DIRECTIVE :: Which lines in the material below contain the word "icon"? Pull out each one in full.

ENTRIES SHOWN ::

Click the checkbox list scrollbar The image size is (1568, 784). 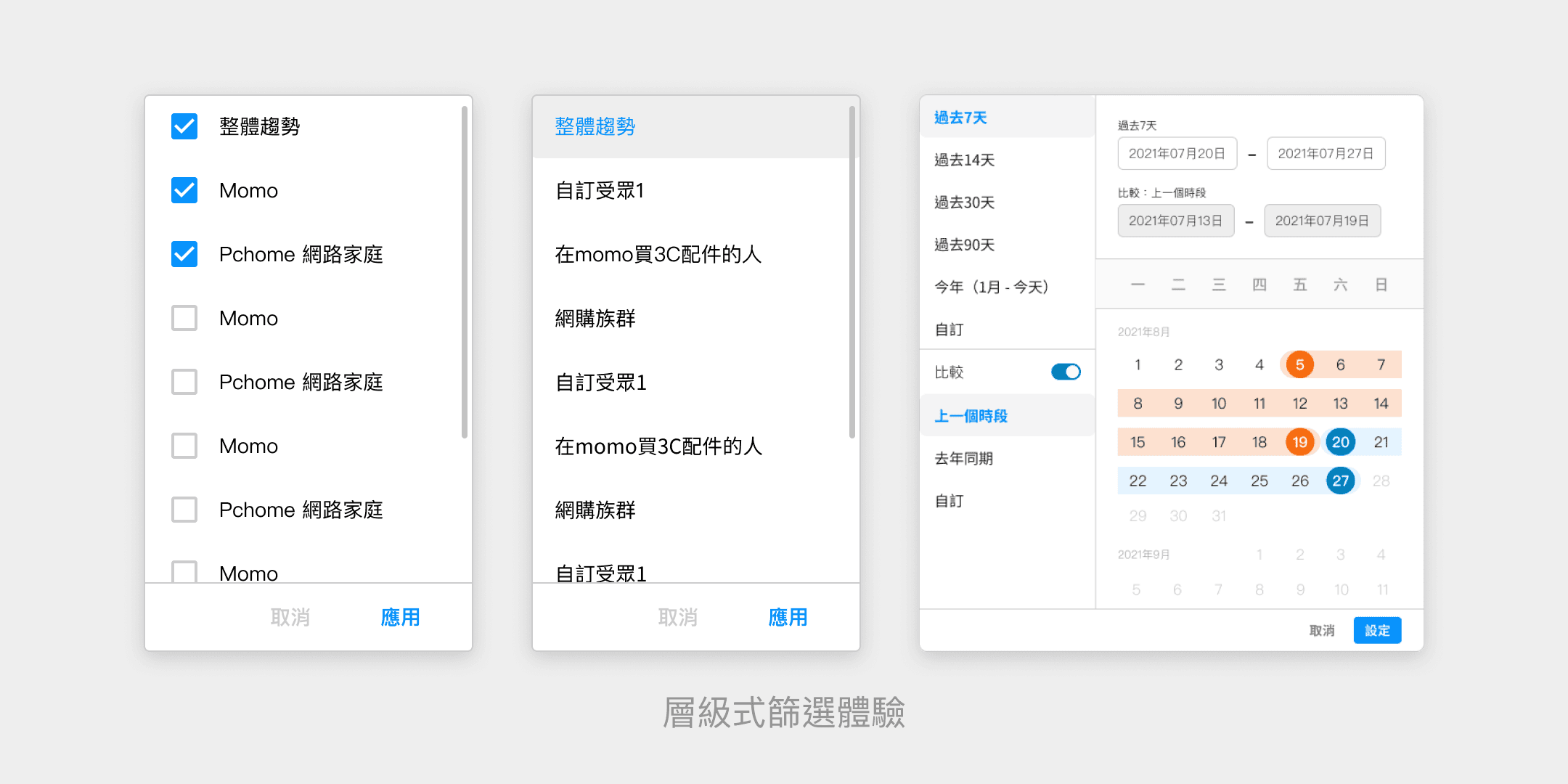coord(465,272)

==

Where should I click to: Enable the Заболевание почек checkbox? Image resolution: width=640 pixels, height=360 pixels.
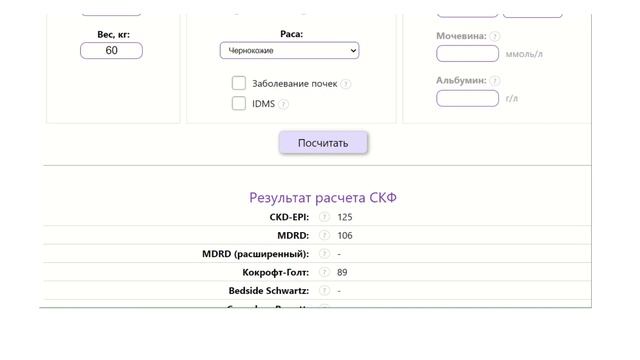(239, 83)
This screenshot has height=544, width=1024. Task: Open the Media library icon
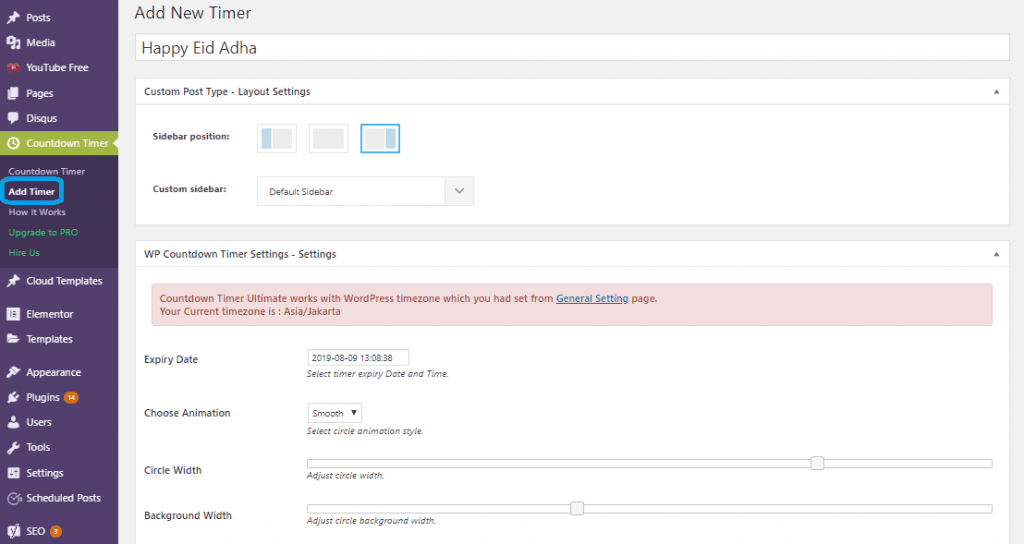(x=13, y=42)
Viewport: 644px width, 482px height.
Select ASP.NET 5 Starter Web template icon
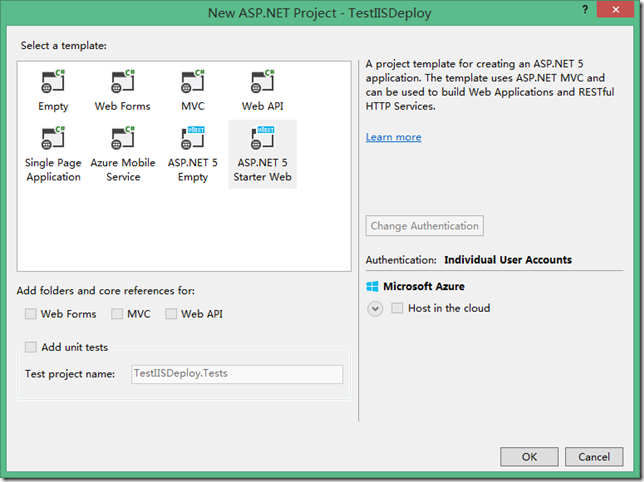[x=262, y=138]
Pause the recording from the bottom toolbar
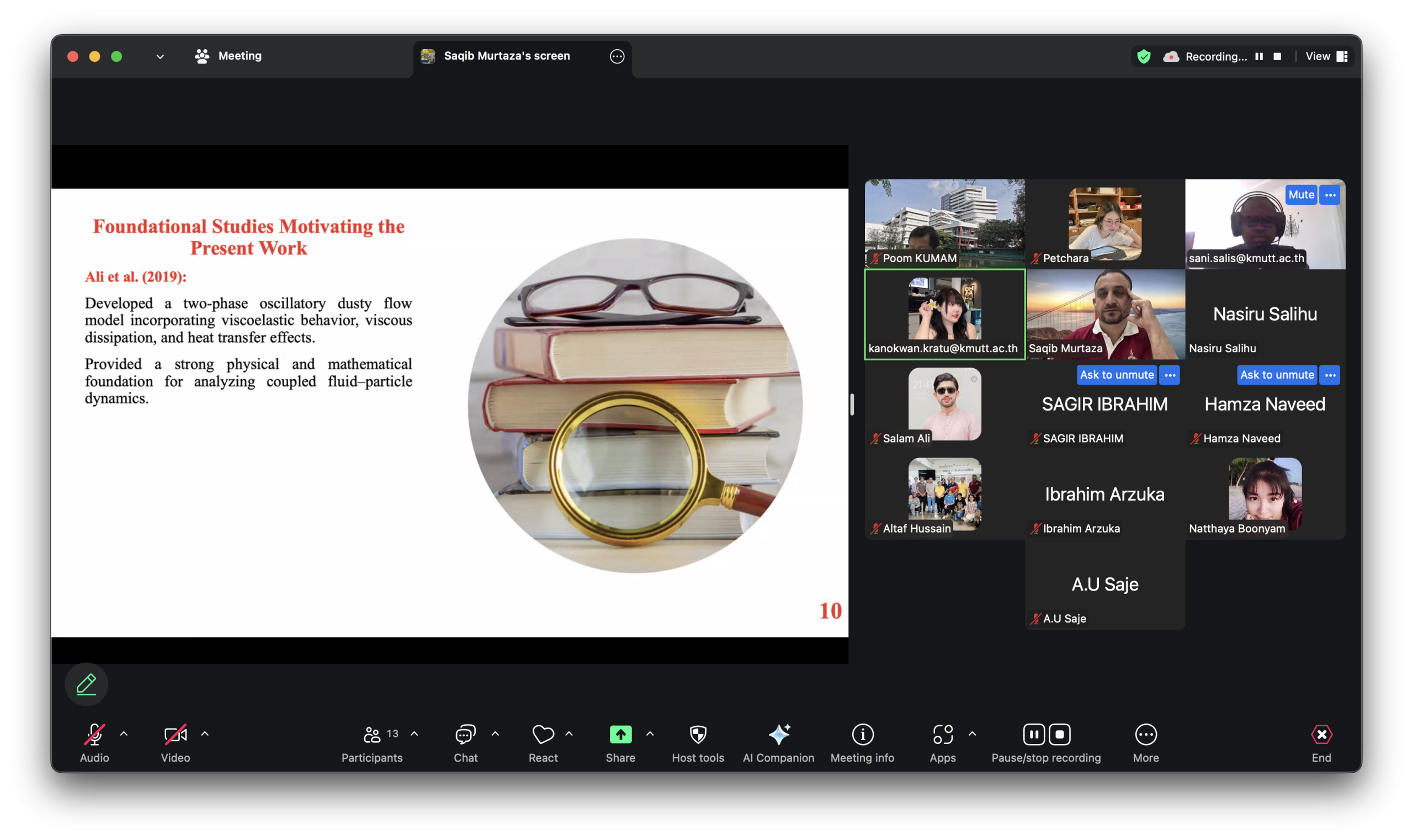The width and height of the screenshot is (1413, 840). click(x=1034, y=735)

ANSWER TO THE TASK ::
This screenshot has height=544, width=1024. Task: Open the Media library icon
Select ASP.NET 5 Starter Web template icon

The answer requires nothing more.